Excerpt provided:
== Segment start ==

In the superimposition mode, the source device 210 transmits the A/V content to the first sink device 220, and then begins transmitting the same A/V content to the second sink device 230, in synchronization with the A/V content still transmitted to the first sink device 220. For example, the superimposition mode can be used when two users watch half a movie together through a DVD player in the living room, and then one user continues to watch in the living room while the other watches the rest of the movie on a PC in another room.

In the redirection mode, the source device 210 stops transmitting the A/V content to the first sink device 220, and instead continues transmitting the same A/V content to the second sink device 230. For example, the redirection mode can be used when a user begins watching a movie through the DVD player in the living room, and then watches the rest of the movie through a PC in the other room and wants to stop transmission to the living room.

In the new mode, the source device 210 continues transmitting the A/V content to the first sink device 220, and then independently transmits the A/V content to the second sink device 230 regardless of the A/V content transmitted to the first sink device 220. For example, the new mode can be used when a first user has watched half a movie through the DVD player in the living room, and then a second user wants to watch the same movie from the start through the PC in the other room while the first user continues to watch in the living room.

== Segment end ==

Data:
== Segment start ==

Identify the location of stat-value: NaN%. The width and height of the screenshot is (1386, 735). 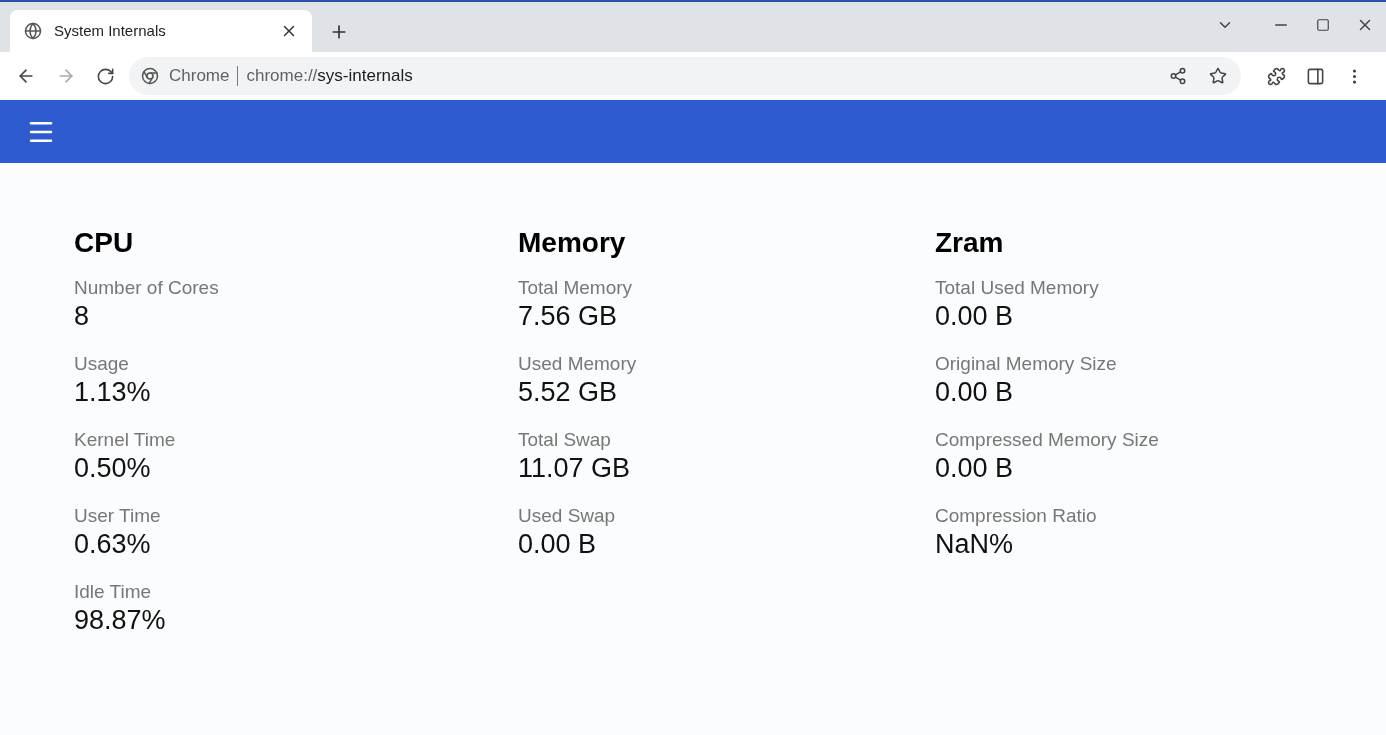
(974, 544).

== Segment end ==

Directions:
Continue the passage describing the source device's transmission modes for A/V content, starting after its final sentence.

Exercise answer:
The device identifier 613 is an identifier for identifying the first and second sink devices 220 and 230, which transmits the content request messages.

FIG. 7 is a view of another exemplary content request message the first or second sink device 220 or 230 transmits to the source device 210 according to an exemplary embodiment of the present invention. Referring to FIG. 7, the content request message 700 includes a host 711, a sharing mode 712, a redirection source 713, and a device identifier 714 as header information 710. The host 711, the sharing mode 712, and the device identifier 714 are identical to those explained with reference to FIG. 6. The content request message 700 further includes the redirection source 713 field compared to the content request message 600.

The redirection source 713 is a field used when it is desired to receive the A/V content in the redirection mode, and indicates the first or second sink device 220 or 230 from which to cut off the previous connection when the A/V content are being shared. Such a field is not needed in the superimposition mode, which does not affect the previous connection. However, in the case of the redirection mode, if there were a plurality of previous connections, a decision needs to be made which previous connection to cut, thereby requiring the redirection source 713 field.

Exemplary methods of sharing the A/V content according to the previously mentioned three sharing modes will be described with reference to FIGS. 8 through 10. In these examples, it is assumed that a HTTP transmission protocol is used.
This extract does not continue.